# Stage 1 software choices for tt225? What do you have?



## GLI_Jrock (Dec 29, 2007)

So i have 2001 tt225 Quattro and it's pretty all stock except that I replaced all my rubber air and coolant hoses with silicone including silicone TIP but that's it. I plan on buying a 3"downpipe and exhaust in the future and doing an intake, for the meantime I deleted my SAI system and I'm looking for Stage 1 software to run in my car and also to rid CEL. 
The choices I'm considering are:
Unitronic-$500
United motorsports-$399
APR-$499
GIAC $495
so I ask what are you guys running and how do you like it? Also what it cost you?

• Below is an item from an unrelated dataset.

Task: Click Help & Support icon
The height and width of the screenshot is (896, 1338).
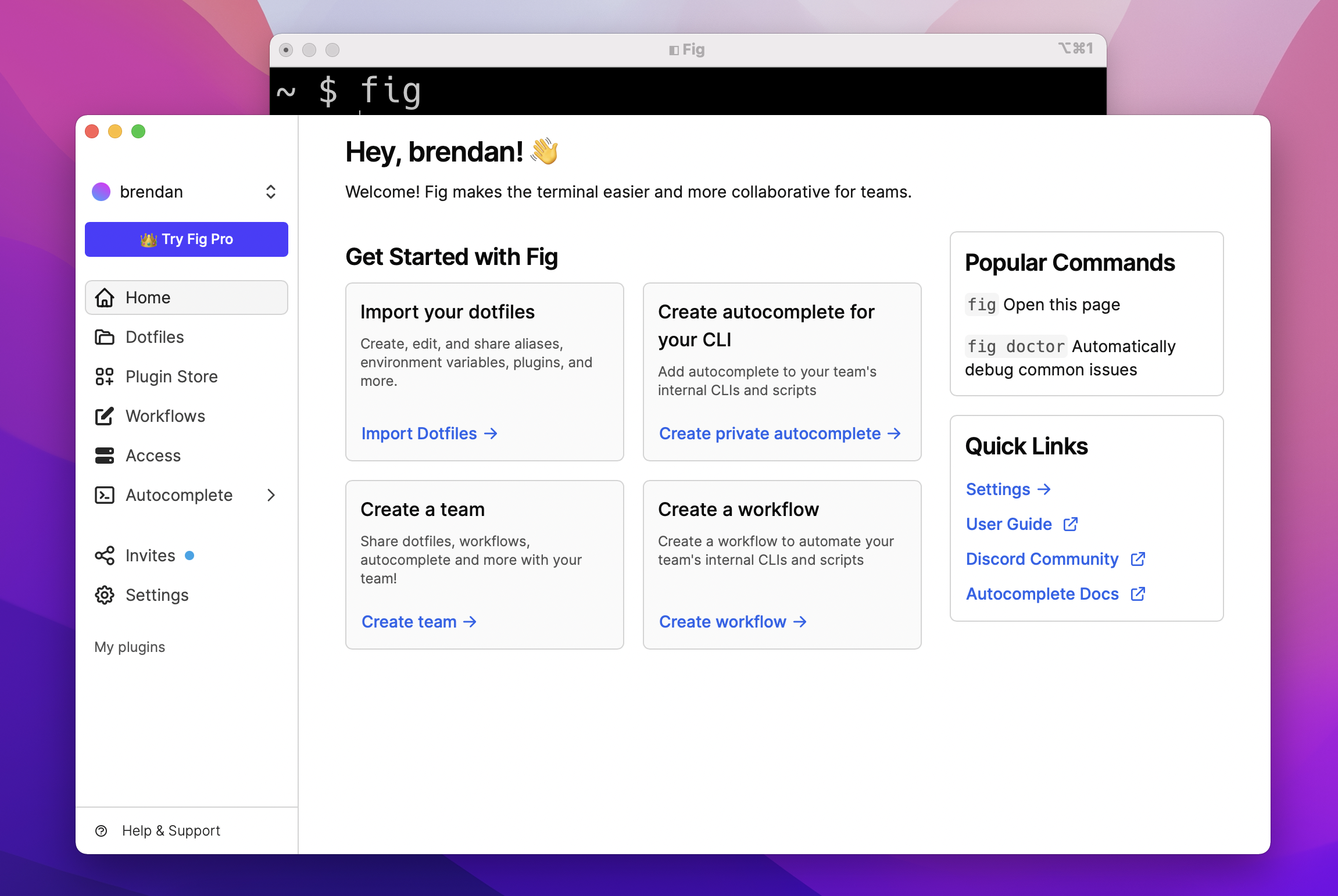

Did you have to buy any new hardware like diverter valve? 91 or 93 octane? Can I run both? Switchable? Your opinions really help there are no serious cost differences between the choices and I don't know the differences between them. Any help would be appreciated.


----------



## Boulderhead (Oct 21, 2012)

GLI_Jrock said:


> So i have 2001 tt225 Quattro and it's pretty all stock except that I replaced all my rubber air and coolant hoses with silicone including silicone TIP but that's it. I plan on buying a 3"downpipe and exhaust in the future and doing an intake, for the meantime I deleted my SAI system and I'm looking for Stage 1 software to run in my car and also to rid CEL.
> The choices I'm considering are:
> Unitronic-$500
> United motorsports-$399
> ...


Only have experience with the APR software on the 93 octane file currently. Its more fun than the stock setup, and if you have an AMU motor you can likely only run one file like me. The only thing I upgraded day of the flash was the diverter valve and spark plugs. 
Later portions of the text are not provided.